With all of the hype surrounding this book I was excited to dive in, hoping for insight into a group, class, and region of America that's very foreign to me, being a West Coast native. Ultimately this book illustrates a picture of a part of America that's strikingly different than my childhood and young adulthood, full of heartbreak, triumph, and family dynamics that are familiar to all. J. D.'s family story is intense and he offers great understanding into how his (my, our) generation, the millennials and gen X, became and are disenfranchised within the current political landscape. Really they're pissed at the government: they blame the system for their woes yet, as Vance brilliantly points out, they are in control of their own reality and problems. Their struggle is powerful and they are not empowered. The system, the media, and the government are all feeding into the story they're telling themselves: that they're not able to achieve the American Dream and they're being left behind, overlooked, or dismissed. Vance's own determination to get out of his family's story and history is remarkable. His focus on the hard work and drive to do better meant that he could escape. It was this same gumption that ensured that his grandparents could succeed when they migrated from the holler to the suburbs. While this book didn't illuminate a ton about the "other" (in relation to the 2016 election cycle), it did build understanding and compassion for a group of incredibly resilient elders and the current generation's struggle to escape the trappings of materialistic aspirations and addictions that so easily befall them. I recommend it! Recommended By Kelly N., Powells.com

Drawing on his childhood spent in Appalachia and the Ohio Rust Belt, J. D. Vance explores and contends with the despair gripping America’s white working class. Both empathetic and alarmed, Hillbilly Elegy’s blend of family history and social criticism makes for an absorbing and timely read. Recommended By Rhianna W., Powells.com

Synopses & Reviews

Publisher Comments

#1 New York Times Bestseller

From a former marine and Yale Law School graduate, a powerful account of growing up in a poor Rust Belt town that offers a broader, probing look at the struggles of America’s white working class.

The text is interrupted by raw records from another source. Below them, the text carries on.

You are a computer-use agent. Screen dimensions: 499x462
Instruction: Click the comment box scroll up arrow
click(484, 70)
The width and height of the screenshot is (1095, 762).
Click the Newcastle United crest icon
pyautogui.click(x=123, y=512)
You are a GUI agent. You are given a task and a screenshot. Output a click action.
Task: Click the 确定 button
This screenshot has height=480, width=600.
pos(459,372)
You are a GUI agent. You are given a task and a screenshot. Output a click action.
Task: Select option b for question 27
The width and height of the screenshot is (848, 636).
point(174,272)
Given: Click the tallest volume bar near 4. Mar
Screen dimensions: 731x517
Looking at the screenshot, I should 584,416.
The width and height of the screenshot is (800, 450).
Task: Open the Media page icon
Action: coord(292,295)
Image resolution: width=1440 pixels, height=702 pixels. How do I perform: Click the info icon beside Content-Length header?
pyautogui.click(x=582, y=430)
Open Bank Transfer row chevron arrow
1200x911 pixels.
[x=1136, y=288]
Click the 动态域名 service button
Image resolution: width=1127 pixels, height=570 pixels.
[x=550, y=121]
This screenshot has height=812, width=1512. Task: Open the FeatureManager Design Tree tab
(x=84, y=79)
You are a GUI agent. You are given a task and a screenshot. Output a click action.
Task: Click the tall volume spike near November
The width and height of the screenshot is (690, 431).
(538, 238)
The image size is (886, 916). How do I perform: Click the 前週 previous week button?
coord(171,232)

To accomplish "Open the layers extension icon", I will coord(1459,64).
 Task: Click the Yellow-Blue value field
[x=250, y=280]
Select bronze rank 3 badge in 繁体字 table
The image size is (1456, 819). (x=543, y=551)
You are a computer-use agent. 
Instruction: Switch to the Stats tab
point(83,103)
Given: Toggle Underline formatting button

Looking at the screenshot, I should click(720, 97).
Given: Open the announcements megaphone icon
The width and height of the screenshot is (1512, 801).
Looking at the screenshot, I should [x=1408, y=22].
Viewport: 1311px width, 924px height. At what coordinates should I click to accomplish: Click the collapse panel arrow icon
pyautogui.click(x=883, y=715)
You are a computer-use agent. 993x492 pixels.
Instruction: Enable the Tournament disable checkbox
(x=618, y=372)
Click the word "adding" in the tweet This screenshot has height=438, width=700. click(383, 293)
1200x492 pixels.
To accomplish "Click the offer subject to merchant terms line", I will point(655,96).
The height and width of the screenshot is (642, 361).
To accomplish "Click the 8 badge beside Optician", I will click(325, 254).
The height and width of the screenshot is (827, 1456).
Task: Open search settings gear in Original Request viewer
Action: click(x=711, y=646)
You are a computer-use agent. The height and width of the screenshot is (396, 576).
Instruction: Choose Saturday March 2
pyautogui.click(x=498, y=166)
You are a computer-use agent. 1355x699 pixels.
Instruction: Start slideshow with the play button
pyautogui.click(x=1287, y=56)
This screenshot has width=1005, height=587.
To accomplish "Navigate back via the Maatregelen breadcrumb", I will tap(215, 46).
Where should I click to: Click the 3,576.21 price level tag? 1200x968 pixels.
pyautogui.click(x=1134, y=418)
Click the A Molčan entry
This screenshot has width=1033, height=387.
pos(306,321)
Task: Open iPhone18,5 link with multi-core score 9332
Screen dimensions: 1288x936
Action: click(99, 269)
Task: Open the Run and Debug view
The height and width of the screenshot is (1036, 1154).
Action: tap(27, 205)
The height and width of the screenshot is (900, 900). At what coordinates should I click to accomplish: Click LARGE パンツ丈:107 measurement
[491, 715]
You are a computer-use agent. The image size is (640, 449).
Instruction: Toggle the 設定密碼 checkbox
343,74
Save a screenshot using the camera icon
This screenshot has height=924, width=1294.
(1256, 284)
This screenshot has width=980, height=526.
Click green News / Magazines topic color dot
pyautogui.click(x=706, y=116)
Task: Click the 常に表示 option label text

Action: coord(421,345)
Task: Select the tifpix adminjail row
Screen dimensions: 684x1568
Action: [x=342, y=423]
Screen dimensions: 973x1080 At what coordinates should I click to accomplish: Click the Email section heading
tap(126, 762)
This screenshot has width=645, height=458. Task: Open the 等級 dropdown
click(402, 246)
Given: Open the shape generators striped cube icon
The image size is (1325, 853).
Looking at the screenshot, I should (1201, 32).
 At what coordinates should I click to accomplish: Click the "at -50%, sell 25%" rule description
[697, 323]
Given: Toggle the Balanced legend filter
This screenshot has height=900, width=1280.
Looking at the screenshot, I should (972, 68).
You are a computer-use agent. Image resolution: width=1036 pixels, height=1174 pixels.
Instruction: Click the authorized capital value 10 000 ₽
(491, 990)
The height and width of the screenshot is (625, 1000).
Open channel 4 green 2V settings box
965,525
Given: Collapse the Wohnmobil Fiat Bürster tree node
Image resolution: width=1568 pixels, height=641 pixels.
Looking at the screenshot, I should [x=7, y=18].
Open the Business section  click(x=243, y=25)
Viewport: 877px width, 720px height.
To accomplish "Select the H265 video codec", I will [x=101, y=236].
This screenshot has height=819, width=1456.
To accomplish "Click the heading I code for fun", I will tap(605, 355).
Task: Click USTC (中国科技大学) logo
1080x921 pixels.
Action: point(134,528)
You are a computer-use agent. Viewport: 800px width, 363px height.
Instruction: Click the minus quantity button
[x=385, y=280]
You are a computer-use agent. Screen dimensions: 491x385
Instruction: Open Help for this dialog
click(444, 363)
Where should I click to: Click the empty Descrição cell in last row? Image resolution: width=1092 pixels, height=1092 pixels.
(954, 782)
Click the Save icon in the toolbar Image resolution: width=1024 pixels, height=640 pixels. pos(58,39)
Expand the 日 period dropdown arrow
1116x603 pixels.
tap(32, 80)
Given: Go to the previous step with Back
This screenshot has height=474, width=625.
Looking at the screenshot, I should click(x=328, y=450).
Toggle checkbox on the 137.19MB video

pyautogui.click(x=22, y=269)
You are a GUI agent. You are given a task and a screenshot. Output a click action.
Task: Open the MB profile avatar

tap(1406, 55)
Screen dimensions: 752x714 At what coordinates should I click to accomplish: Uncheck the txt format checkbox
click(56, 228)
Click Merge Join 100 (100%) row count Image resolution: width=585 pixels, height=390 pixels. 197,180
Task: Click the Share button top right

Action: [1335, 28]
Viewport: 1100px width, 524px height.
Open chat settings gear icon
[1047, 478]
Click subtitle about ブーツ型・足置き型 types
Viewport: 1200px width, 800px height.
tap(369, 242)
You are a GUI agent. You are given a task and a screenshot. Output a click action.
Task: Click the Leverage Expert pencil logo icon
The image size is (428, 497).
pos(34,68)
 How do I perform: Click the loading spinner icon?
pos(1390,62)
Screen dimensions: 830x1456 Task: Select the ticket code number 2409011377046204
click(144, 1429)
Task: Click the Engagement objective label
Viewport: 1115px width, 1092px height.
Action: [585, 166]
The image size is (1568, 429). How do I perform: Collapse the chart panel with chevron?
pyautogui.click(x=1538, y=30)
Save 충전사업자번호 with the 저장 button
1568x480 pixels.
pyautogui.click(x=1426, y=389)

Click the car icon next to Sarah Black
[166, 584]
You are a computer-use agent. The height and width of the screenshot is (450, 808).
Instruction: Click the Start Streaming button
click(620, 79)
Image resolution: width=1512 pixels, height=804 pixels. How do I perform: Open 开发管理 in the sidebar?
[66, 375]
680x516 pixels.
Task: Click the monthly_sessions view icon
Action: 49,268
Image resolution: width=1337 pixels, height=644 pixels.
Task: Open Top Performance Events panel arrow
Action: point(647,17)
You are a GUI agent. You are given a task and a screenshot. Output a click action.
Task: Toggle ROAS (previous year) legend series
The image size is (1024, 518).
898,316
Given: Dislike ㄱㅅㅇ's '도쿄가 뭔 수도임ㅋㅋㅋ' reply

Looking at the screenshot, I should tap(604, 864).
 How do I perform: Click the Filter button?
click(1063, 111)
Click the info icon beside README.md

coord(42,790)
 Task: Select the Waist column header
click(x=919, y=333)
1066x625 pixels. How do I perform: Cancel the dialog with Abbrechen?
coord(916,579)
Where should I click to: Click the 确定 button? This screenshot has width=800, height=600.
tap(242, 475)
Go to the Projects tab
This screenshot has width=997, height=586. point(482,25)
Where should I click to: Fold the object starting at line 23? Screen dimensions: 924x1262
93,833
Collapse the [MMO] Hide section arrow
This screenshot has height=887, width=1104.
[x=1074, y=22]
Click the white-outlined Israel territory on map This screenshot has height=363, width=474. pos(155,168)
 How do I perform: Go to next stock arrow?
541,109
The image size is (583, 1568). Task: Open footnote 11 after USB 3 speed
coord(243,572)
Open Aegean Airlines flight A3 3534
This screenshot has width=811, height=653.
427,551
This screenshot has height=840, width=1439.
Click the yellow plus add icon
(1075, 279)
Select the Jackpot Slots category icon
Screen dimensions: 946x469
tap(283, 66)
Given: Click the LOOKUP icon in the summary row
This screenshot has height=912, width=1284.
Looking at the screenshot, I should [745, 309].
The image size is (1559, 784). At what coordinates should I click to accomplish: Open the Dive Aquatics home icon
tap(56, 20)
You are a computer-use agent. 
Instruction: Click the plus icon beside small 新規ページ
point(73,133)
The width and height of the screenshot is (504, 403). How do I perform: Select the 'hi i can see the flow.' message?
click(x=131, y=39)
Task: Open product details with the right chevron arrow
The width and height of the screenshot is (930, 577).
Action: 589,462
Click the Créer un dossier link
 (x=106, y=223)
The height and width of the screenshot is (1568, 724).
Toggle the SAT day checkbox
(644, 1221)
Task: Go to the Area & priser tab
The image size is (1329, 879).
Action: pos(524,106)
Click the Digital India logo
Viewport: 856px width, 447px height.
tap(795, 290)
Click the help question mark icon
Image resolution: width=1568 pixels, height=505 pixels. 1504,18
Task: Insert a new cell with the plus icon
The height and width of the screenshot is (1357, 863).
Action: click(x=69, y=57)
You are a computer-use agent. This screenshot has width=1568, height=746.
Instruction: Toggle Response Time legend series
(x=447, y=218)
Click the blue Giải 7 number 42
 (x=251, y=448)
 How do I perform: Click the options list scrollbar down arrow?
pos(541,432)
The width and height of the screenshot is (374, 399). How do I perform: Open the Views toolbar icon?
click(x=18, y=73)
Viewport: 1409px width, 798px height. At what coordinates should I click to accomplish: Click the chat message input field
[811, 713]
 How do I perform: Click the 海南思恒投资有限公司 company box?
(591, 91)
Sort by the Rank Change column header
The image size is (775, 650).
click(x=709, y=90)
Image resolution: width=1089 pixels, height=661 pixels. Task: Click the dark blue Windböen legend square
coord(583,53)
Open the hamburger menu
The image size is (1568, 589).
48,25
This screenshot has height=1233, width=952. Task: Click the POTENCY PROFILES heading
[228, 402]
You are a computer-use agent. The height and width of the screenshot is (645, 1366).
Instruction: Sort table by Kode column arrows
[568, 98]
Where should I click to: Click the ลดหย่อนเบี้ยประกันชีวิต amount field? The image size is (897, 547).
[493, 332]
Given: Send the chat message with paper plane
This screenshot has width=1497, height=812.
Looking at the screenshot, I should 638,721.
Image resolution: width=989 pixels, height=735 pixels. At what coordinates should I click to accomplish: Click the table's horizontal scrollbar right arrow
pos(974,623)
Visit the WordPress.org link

Hillbilly Elegy is a passionate and personal analysis of a culture in crisis—that of white working-class Americans. The decline of this group, a demographic of our country that has been slowly disintegrating over forty years, has been reported on with growing frequency and alarm, but has never before been written about as searingly from the inside. J. D. Vance tells the true story of what a social, regional, and class decline feels like when you were born with it hung around your neck. The Vance family story begins hopefully in postwar America. J. D.’s grandparents were “dirt poor and in love,” and moved north from Kentucky’s Appalachia region to Ohio in the hopes of escaping the dreadful poverty around them. They raised a middle-class family, and eventually their grandchild (the author) would graduate from Yale Law School, a conventional marker of their success in achieving generational upward mobility.

But as the family saga of Hillbilly Elegy plays out, we learn that this is only the short, superficial version. Vance’s grandparents, aunt, uncle, sister, and, most of all, his mother, struggled profoundly with the demands of their new middle-class life, and were never able to fully escape the legacy of abuse, alcoholism, poverty, and trauma so characteristic of their part of America. Vance piercingly shows how he himself still carries around the demons of their chaotic family history.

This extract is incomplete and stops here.